For the primary outcome (28-day mortality), prespecified subgroup analyses with tests for interactions were performed. We compared the effects of hospital LOS on the clinical outcomes between subgroups according to the patient’s department of admission (medical vs. surgical) and whether the patient had undergone a surgical operation before RRS activation. In addition, we analyzed the subgroup of patients for whom RRS was activated through use of the screening criteria (i.e. not by calls from in-ward medical staff members). We also conducted subgroup analyses for three key comorbidities (solid cancer, hematological malignancy, and chronic lung disease). All statistical analyses were performed using STATA software (version 14.0; StataCorp LP, College Station, TX, USA).
During the 2-year study period, a total of 12,803 patients had RRS activation in 9 participating centers. Of these patients, 1191 were excluded because RRS activation occurred > 1 month after admission to the hospital and 11,612 patients were included in our analysis (Fig. 1). The excluded patients were younger and had lower BMI. They were also more likely to be admitted for surgical operation or hematological malignancy (Additional file 1: Table S1). The median number of days after admission before RRS activation was 5 (IQR 2–10) (Additional file 1: Fig. S1). Using a cutoff value of 5 days, we divided patients into two groups: an early deterioration group (LOS before RRS activation < 5 days, N = 5779) and a late deterioration group (LOS before activation ≥ 5 days, N = 5883).
The baseline characteristics were compared between these two groups and are summarized in Table 1. Patients in the early deterioration group were more likely to be admitted to a medical department than a surgical department, and significantly more patients in the late deterioration group underwent a surgical operation before RRS activation during their hospitalization. The comorbidities differed between the two groups. Particularly, malignant disease was more common in the late deterioration group, whereas chronic lung disease was more frequent in the early deterioration group.
Information about the context of RRS is described in Additional file 1: Table S2. The most common assessment made by the RRS team was respiratory distress (35.1%). At the time of RRS activation, more severely ill patients were included in the late deterioration group. Hence, interventions delivered by the RRS team also differed between the two groups (Table 2). Notably, discussion on DNR orders occurred significantly more frequently in the late deterioration group.

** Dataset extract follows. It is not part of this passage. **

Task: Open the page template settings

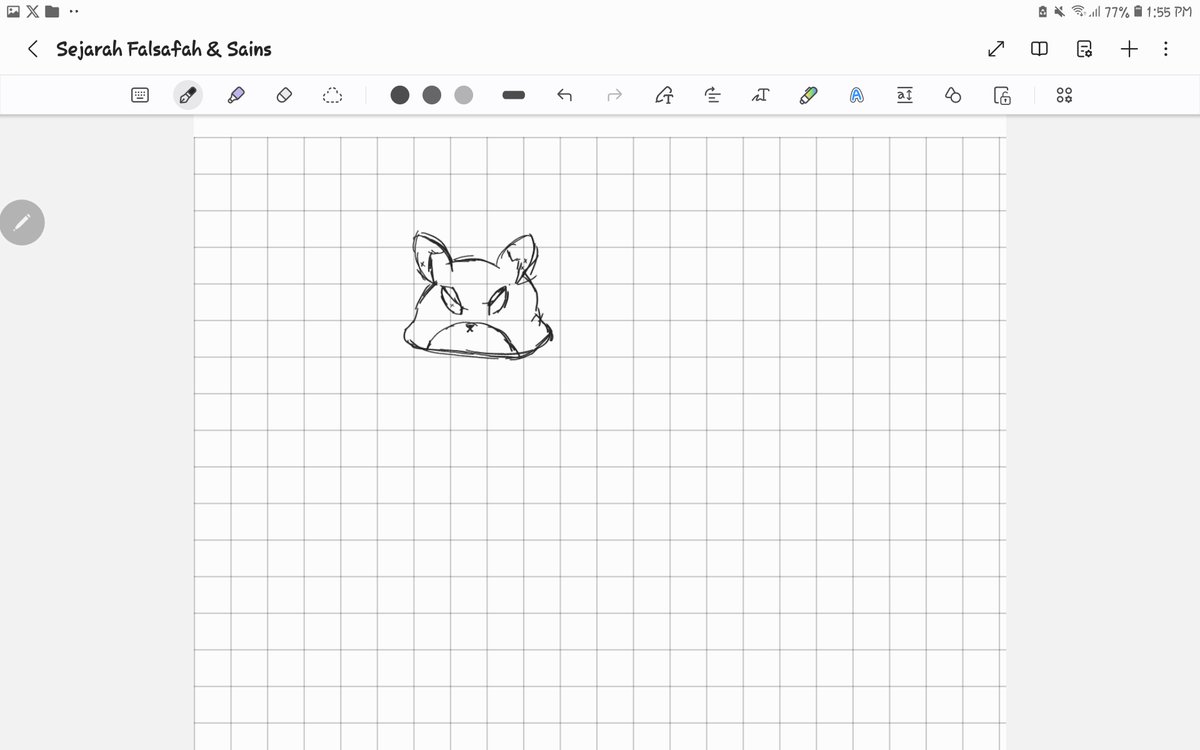Action: pyautogui.click(x=1083, y=48)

Outcomes in relation to the hospital LOS before RRS activation
Data on primary and secondary outcomes are summarized in Table 3. Overall, 2534 of 11,612 patients (21.8%) had died by 28 days after RRS activation: 1051 of 5779 patients (18.2%) in the early deterioration group and 1483 of 5833 patients (25.4%) in the late deterioration group (aOR 1.60; 95% CI 1.44–1.77). The effects of other adjusted variables are described in Additional file 1: Table S3. Similar results were observed in the analysis of in-hospital mortality with a higher mortality rate in the late deterioration group (20.9% vs. 30.2%, aOR 1.71; 95% CI 1.55–1.88). Other clinical outcomes (ICU admission, hospital LOS after RRS activation, and LOS in the ICU) were all worse in the late deterioration group.

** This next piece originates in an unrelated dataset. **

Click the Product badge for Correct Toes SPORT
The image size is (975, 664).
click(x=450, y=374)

Propensity score-matched analysis
Among these 10,149 patients who had no missing data for the prespecified variables for the propensity model, 4454 patients were 1:1 matched for each of the early and late deterioration groups. The distribution of the propensity scores in the two groups is depicted in Additional file 1: Fig S2. The matched groups were shown to be well balanced in baseline characteristics (Additional file 1: Table S4), except that more patients in the late deterioration group underwent a surgical operation during hospitalization before RRS activation (standardized difference 11.1%).
The results of analysis of the propensity score-matched samples are summarized in Table 4. The associations between mortality outcomes and hospital LOS before RRS activation were similar to those found in the unmatched analysis. The late deterioration group had a significantly higher rates of 28-day mortality (aOR 1.66; 95% CI 1.45–1.91) and in-hospital mortality (aOR 1.72; 95% CI 1.51–1.95), which showed similar aOR values as in the unmatched analysis.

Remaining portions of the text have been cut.